-10- Playing Cupid

8.3K 1.4K 24
                                    

Aku mengorek telingaku dengan jari.

"Apa yang kau lakukan, putri?"

Ah, iya aku lupa. Aku putri saat ini. Putri tidak boleh membersihkan congeknya sendiri.

"Anda yakin baik-baik saja, Yang Mulia?" tanyaku akhirnya.

Junda menautkan jarinya. "Karena ke depannya kita sudah tidak jadi pasangan, jadi kurasa tak apa untuk yang terakhir kali." jelasnya.

Ah, jadi begitu. Untuk yang terakhir kali.

Lagipula ini bisa jadi kesempatanku satu-satunya untuk menjadi pasangan seorang pangeran, bukan? Maksudku, aku sebagai Rhea.

Dan lagi, aku jadi tidak perlu khawatir dia akan pergi bersama Inara. Inara bisa pergi bersama Lovist!

"Baiklah." kataku akhirnya. "Karena kita masih bertunangan."

Junda mengatupkan bibirnya dan mengangguk.

Aku baru akan berpamitan ketika Junda membuka suara lagi. "Aku tidak tahu kau berbakat melukis."

"Apa Lady Inara juga yang mengatakannya?" tanyaku.

Junda mengangguk lagi.

Hmm dia sudah bergerak lebih dulu ternyata. Itu bagus karena sekarang dia tidak perlu curiga aku akan mencelakai Inara. Tapi tetap saja, aku harus mempersiapkan Lovist untuk bertarung.

"Ini sedikit lucu Anda mengatakannya sekarang karena Anda sudah melihat gambarku sebelumnya"

Yang kumaksud adalah gambar Lovist. Membuatnya tersadar bahkan perkataan Inara mengenaiku lebih dia percayai daripada apa yang dia lihat sendiri dariku.

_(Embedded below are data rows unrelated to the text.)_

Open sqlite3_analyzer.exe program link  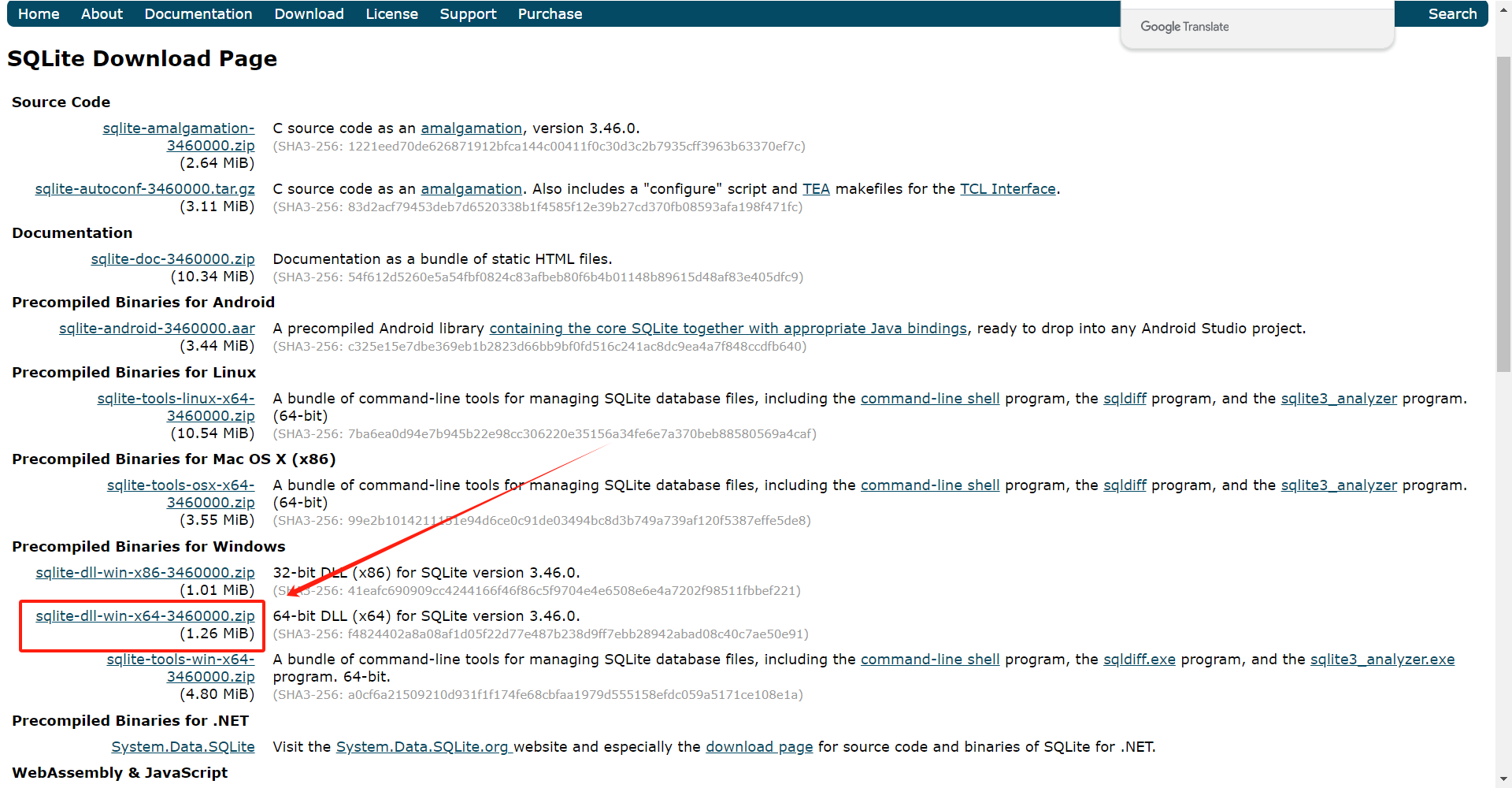1382,660
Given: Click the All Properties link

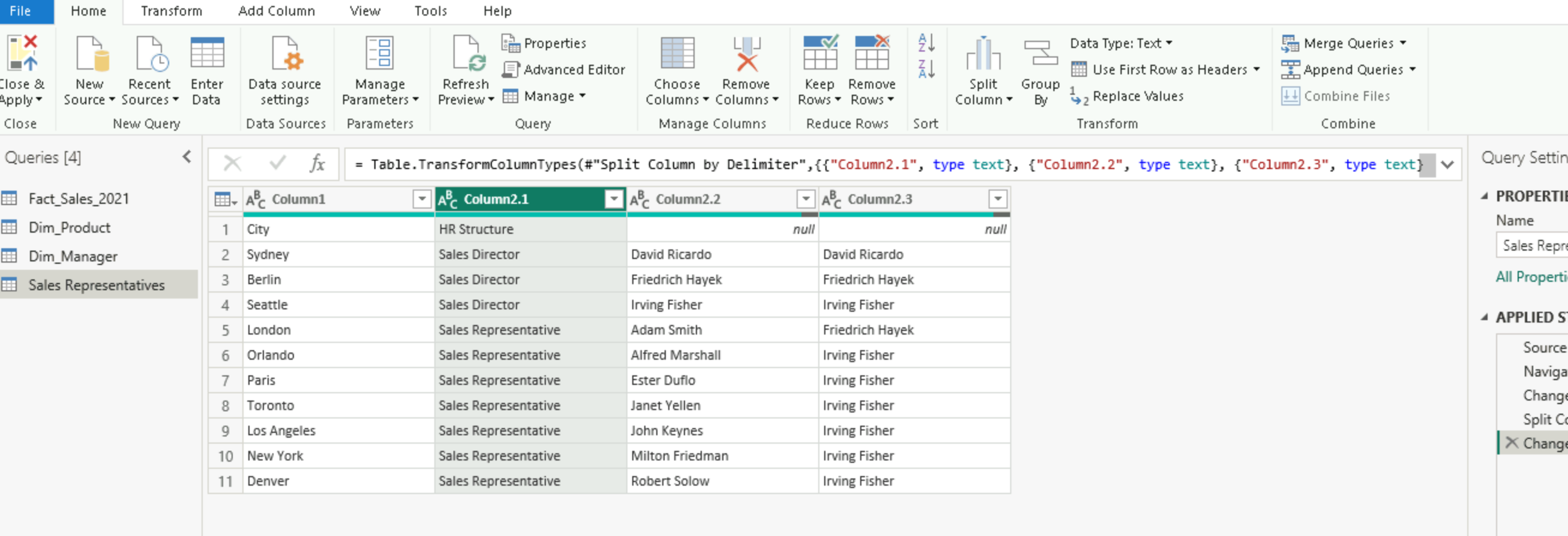Looking at the screenshot, I should 1530,277.
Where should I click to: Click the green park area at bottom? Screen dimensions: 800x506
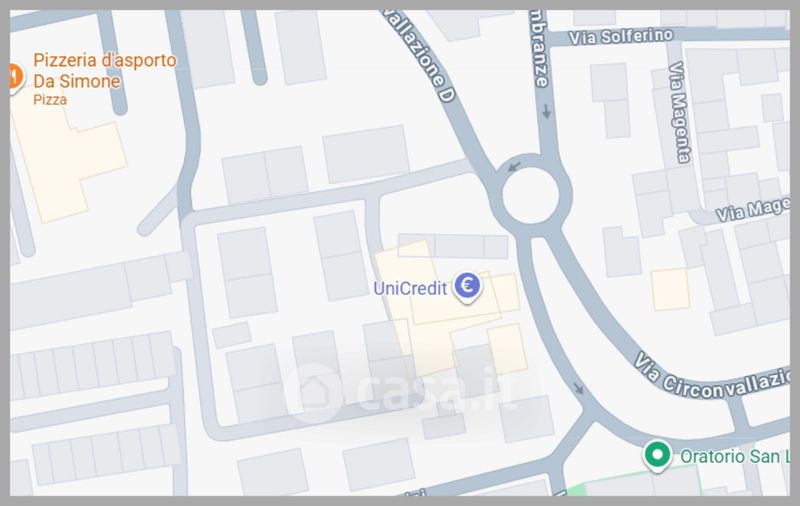pos(577,490)
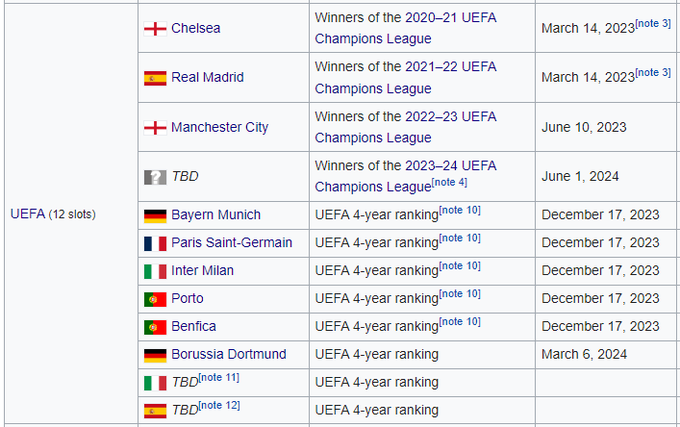Image resolution: width=680 pixels, height=427 pixels.
Task: Click the Portugal flag beside Porto
Action: 155,299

Jadi Junda hanya terdiam lagi. Karena itu aku bersuara lagi "Yah, saya hanya memanfaatkannya dengan benar kali ini." Pikiranku terbang ke gudang tempat puluhan Junda ada di sana. "Kalau begitu saya permisi."

"Lady--"

Aku tidak menghiraukan suara Junda dan segera bergerak menuju perpustakaan.

Di sana, aku melihat Lovist dan Inara masih di tempat semula. Syukurlah mereka masih di sana!

"Jadi apa yang ku lewatkan?" tanyaku begitu aku mendekat pada mereka.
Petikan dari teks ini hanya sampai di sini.